The Black-and-white Revival was a mid-19th-century architectural movement that revived historical vernacular elements with timber framing. The wooden framing is painted black and the panels between the frames are painted white. The style was part of a wider Tudor Revival in 19th-century architecture.

Nikolaus Pevsner describes the movement as a "Cheshire speciality", but states that it was not created in Cheshire and is not confined to the county. The earliest example noted by Pevsner is the Henry VII Lodge in Woburn Sands, Bedfordshire, built in 1811. The other example he gives is the Court House in Worsley, which was built in 1849. The first Cheshire architect to be involved in the movement was T. M. Penson, who restored the house at No. 22 Eastgate Street, Chester, in 1852 in the black-and-white style. This was followed by his further restorations in Eastgate Street, at Nos. 34–36 in 1856, and No. 26 in 1858. However, Pevsner considers that Penson's works were "moderate in size and not very knowledgeable in detail".

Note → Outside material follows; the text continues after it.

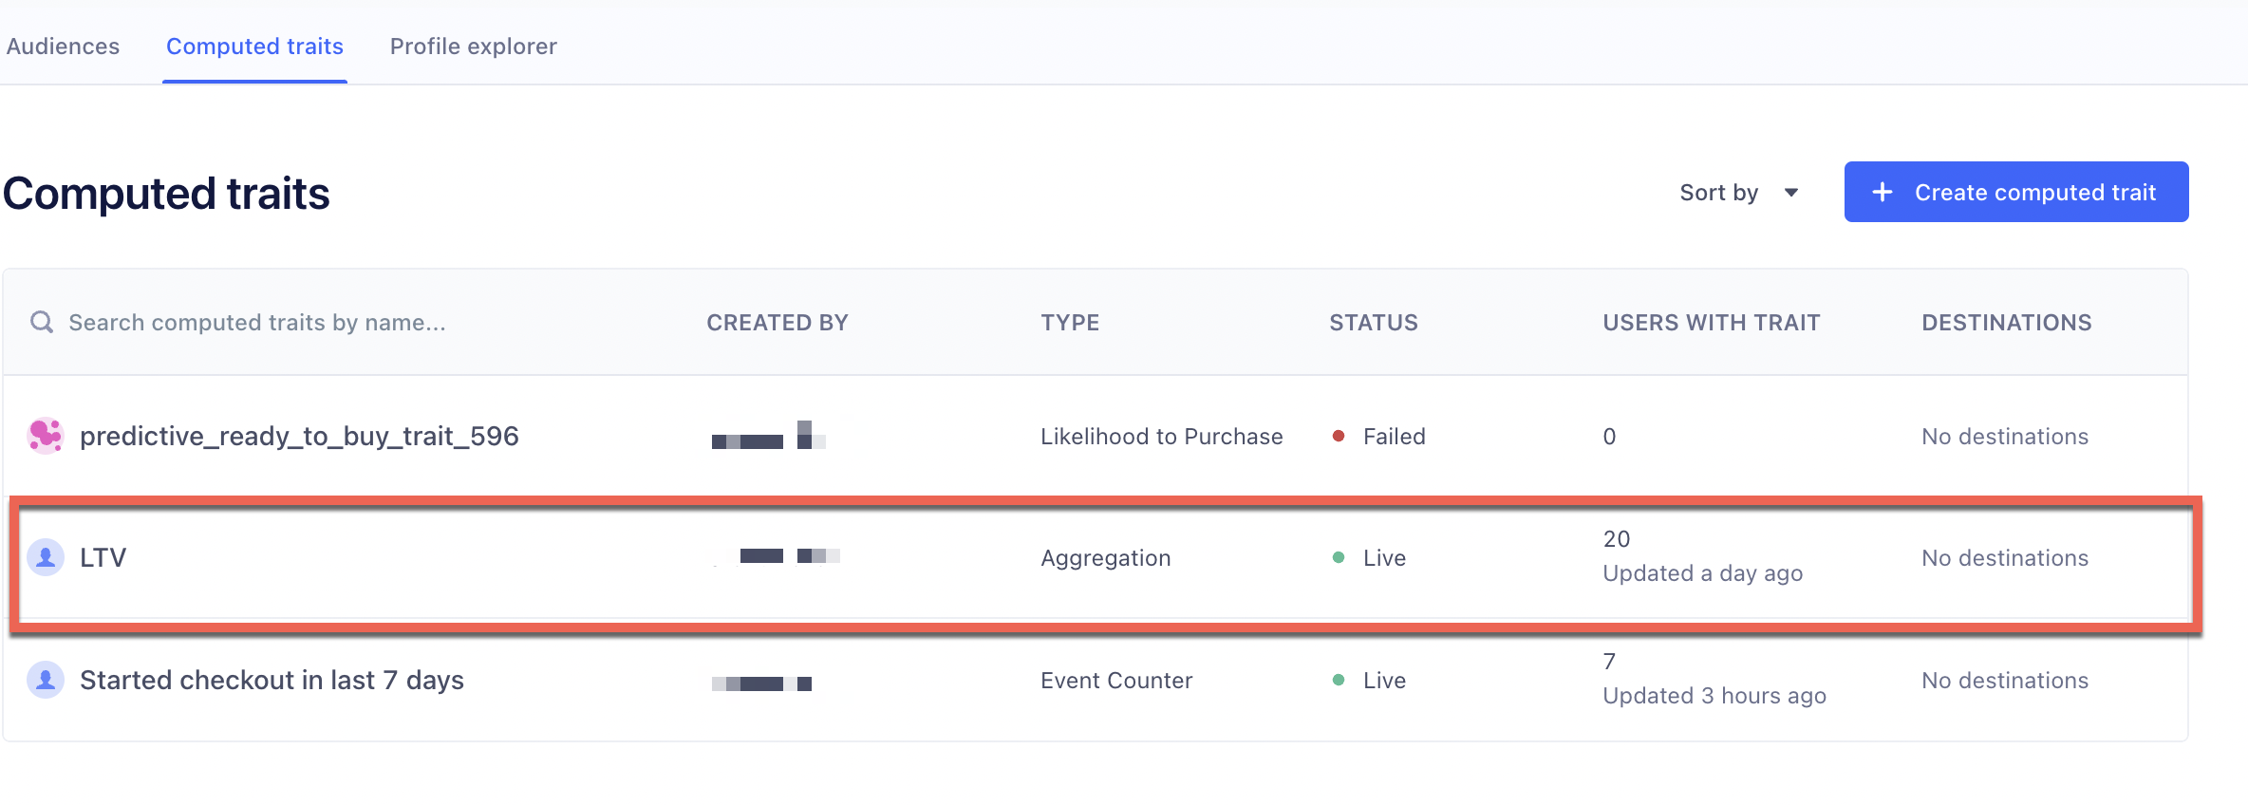The height and width of the screenshot is (805, 2248).
Task: Click green Live dot for Started checkout
Action: (1339, 680)
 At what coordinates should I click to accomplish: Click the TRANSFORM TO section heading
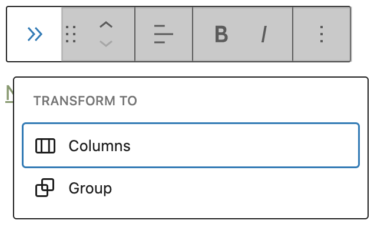(85, 101)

The movement was improved when John Douglas and T. M. Lockwood "discovered the medium". They were the principal architects of the movement, and they "transformed the street frontages of the city with their black and white buildings". Major examples of their work are Lockwood's building opposite Chester Cross at No. 1 Bridge Street of 1888 and the terrace of buildings on the east side of St Werburgh Street of 1895–99 by Douglas. The black-and-white tradition in Chester continued into the 20th century.